Ia melanjutkan, pertumbuhan laba korporasi tahun ini diperkirakan bakal minus 5%. Namun, JP Morgan memproyeksikan tahun depan itu akan rebound ke rentang 5% hingga 10%.
"Fundamental pertumbuhan laba tetap kunci. Kalau perusahaan bisa tumbuh 50% dalam tiga tahun, investor rela membayar lebih mahal. Tapi kalau tidak ada pertumbuhan, momentumnya hanya sesaat," ujar Henry.
Selain itu, katalis lain adalah tren suku bunga global dan domestik yang diprediksi akan turun. JP Morgan memprediksikan Fed Fund Rate akan turun 75 basis poin tahun ini, sedangkan BI Rate berpotensi turun ke 4,25%.
"Hal yang menarik adalah stabilitas dolar AS yang membuat rupiah juga stabil," imbuh Henry.
Ia juga menyebut APBN 2026 yang telah dirilis menunjukkan keseimbangan antara target pertumbuhan dan defisit fiskal.
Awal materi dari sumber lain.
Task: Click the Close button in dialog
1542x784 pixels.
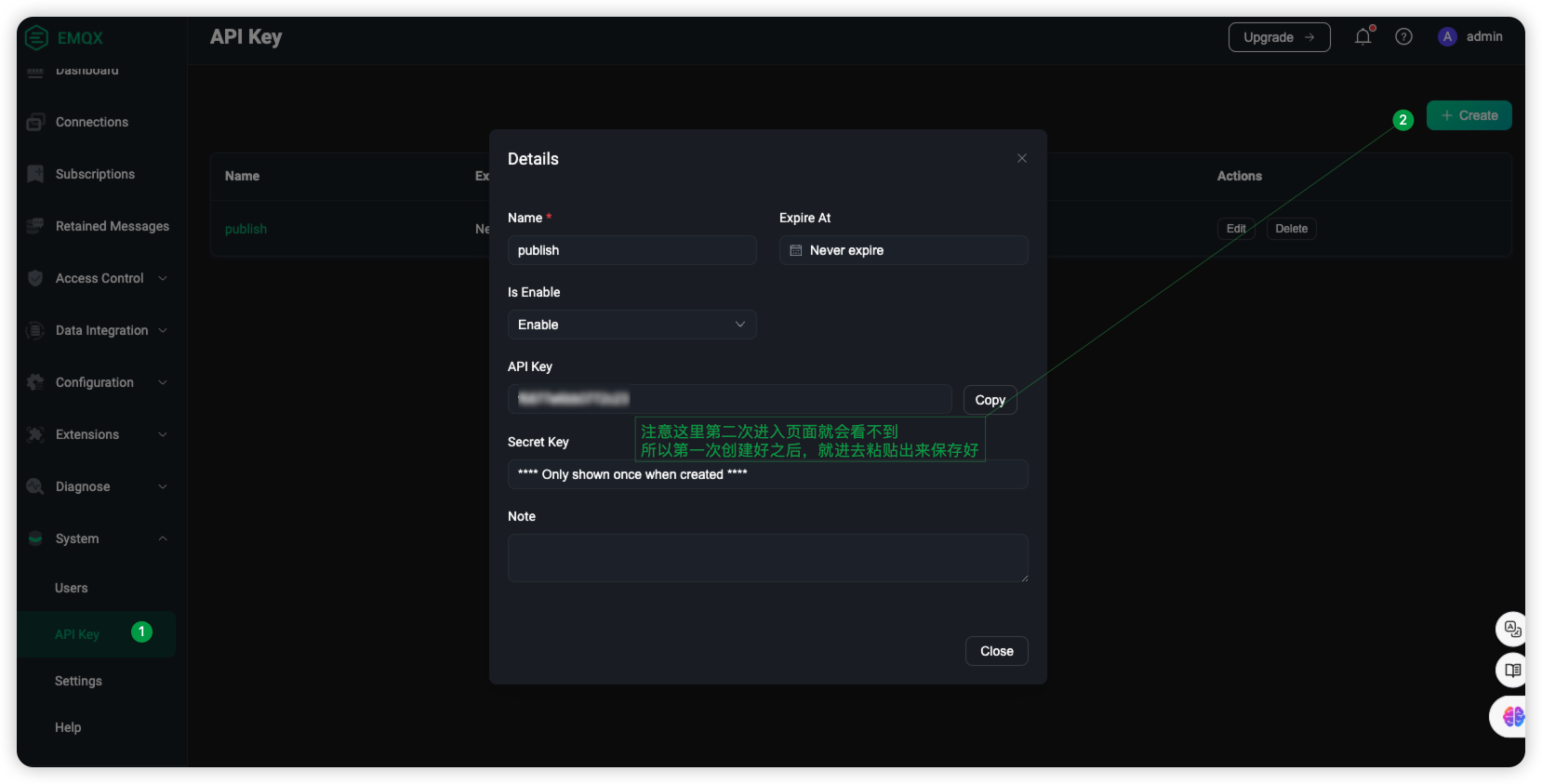Action: click(x=996, y=651)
"Budget ini cukup bagus, kuncinya adalah eksekusi. Kami rasa akan berdampak positif untuk ekonomi," tukas Henry.
Oleh karena itu, JP Morgan Indonesia merincikan sejumlah sektor pilihan untuk para investor. Henry menyebut sektor konsumer akan didorong oleh peningkatan belanja pemerintah.
Di samping itu, ada sektor pertambangan, terutama nikel. Sektor yang sensitif terhadap pergerakan suku bunga, seperti otomotif dan properti, juga dinilai prospektif.